The dithering largely stems from a philosophical debate: No one can decide how to define a crypto asset. The industry used to argue that its assets were currencies – hence the term cryptocurrency – because bitcoin, its proponents said, was going to become a global medium of exchange. But more recently the sector has begun to look more like shadow banking, complete with loans and mortgages.
It all grew so complicated that last year the Ontario Securities Commission had to devise a novel approach: Instead of focusing on the underlying asset, the watchdog determined that the relationship between a crypto platform and an investor can be considered a “crypto contract,” and can therefore be regulated as a security.
The current crash makes it pretty clear that crypto assets do look pretty similar to securities. These “currencies” still aren’t being used very often to buy and sell goods and services, even though bitcoin has been around for 13 years. And, during the current market rout, they’re collapsing just like tech stocks, because central banks are hiking interest rates.
The debate over defining crypto assets is still raging, but regulators and authorities aren’t sitting by idly any more. Earlier this month, the U.S. Department of Justice charged a key employee at OpenSea, a leading marketplace for buying and selling digital assets, alleging wire fraud and insider trading. The case looks like a lot like any old securities-related prosecution.
Promise broken: The best time to buy crypto is all the time
No matter how volatile crypto assets have been, the sector’s evangelists have always stressed looking five or 10 years out. “People will sit there and say bitcoin is down 30 per cent, 50 per cent, 60 per cent … but who cares? The reality is you have to look at these assets on what your five-year vision is for this area,” Som Seif, whose company Purpose Investments launched Canada’s first bitcoin ETF, said during an online investor conference in late May.
That message has resonated. Even though bitcoin and ether prices have crashed this year, Canadian crypto exchange-traded funds still had positive sales, with $804-million flowing into crypto assets during the first five months of 2022, according to data from TD Securities Inc.
At the same time, many retail investors have adhered to a mantra: HODL, or “hold on for dear life.” No matter how nasty a crypto crash is, their nearly religious belief is that it’s best to wait it out, because there ought to be a rebound.
Until recently, it was hard to argue with anyone who followed this rule. But there have been two key changes. The first is that the era of ultralow interest rates is over. Second, institutional investors have joined the fray. Unlike retail buyers, who believe in a simple strategy, institutional players treat crypto like they would any other asset, and they are constantly buying and selling.
This unspoken truth was exposed last month when the prices of two crypto assets whose values were tightly interlinked, luna and terraUSD, capitulated. Mike Novogratz, the CEO of crypto trading platform Galaxy Digital Holdings Inc., had been one of luna’s biggest backers. But he didn’t lose it all, because Galaxy had been trading in and out of crypto assets.

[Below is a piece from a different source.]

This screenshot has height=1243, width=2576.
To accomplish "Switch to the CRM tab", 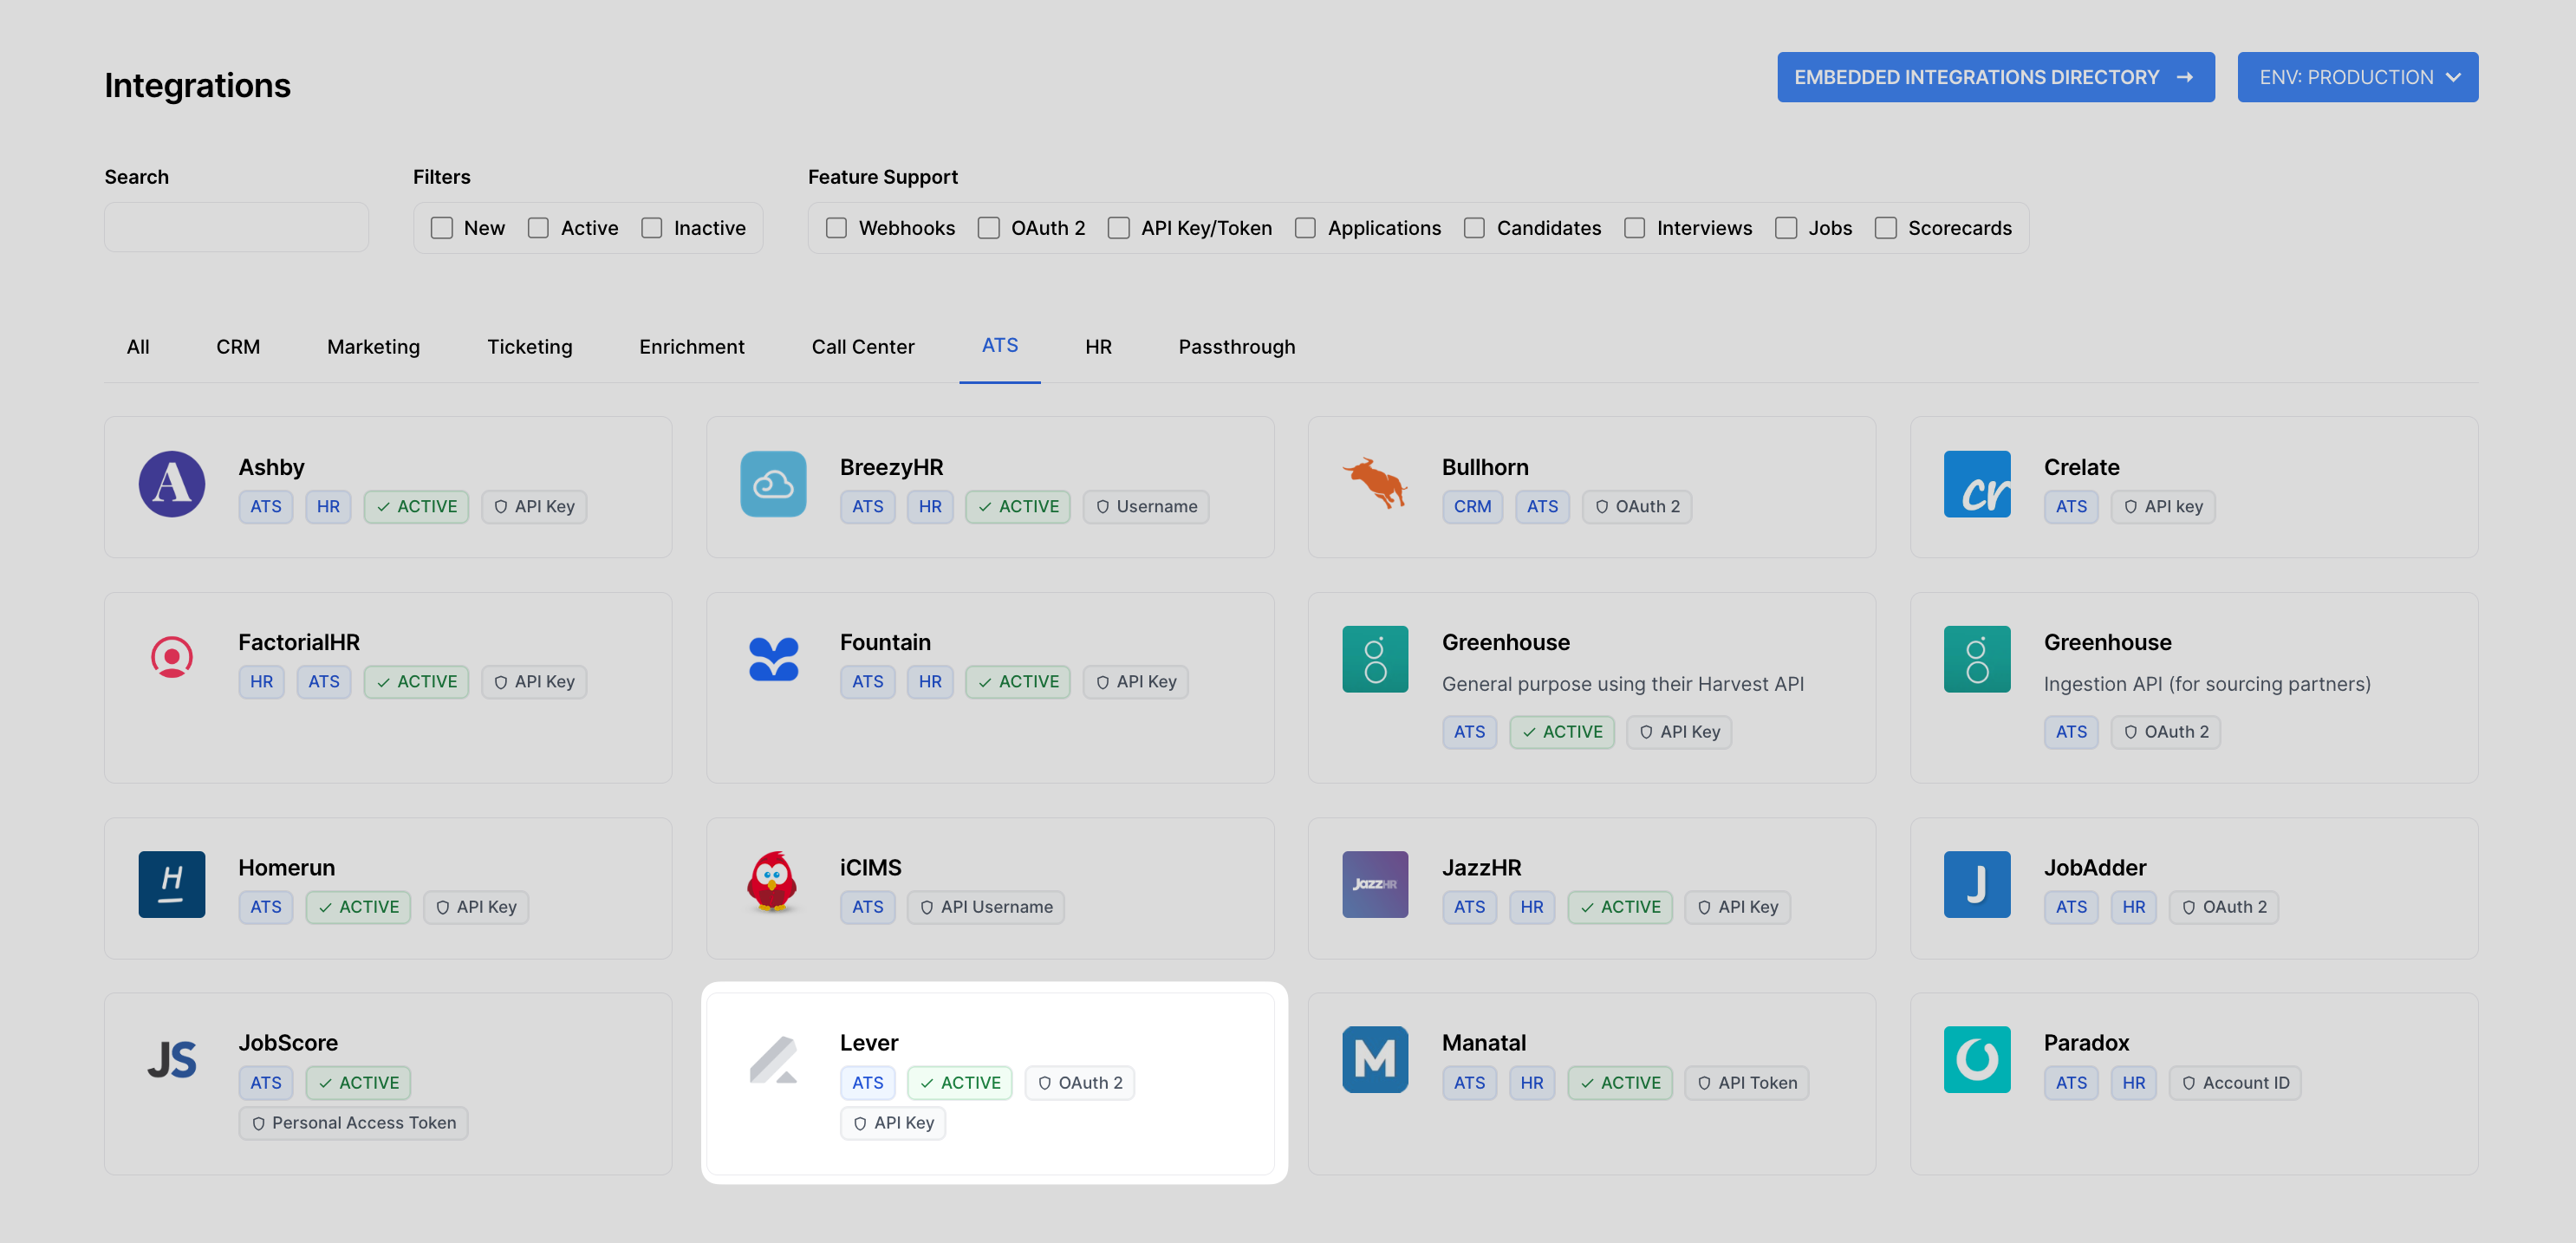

In a mea culpa to investors, including retail buyers who lost everything, Mr. Novogratz came clean on what the sector should reasonably expect going forward. “At a high level, it’s important to understand that volatility is likely to continue, and the macro situation is going to remain challenging,” he wrote. “There is no cavalry coming to drive a V-shaped recovery. The Fed can’t ‘save’ the market until inflation falls.”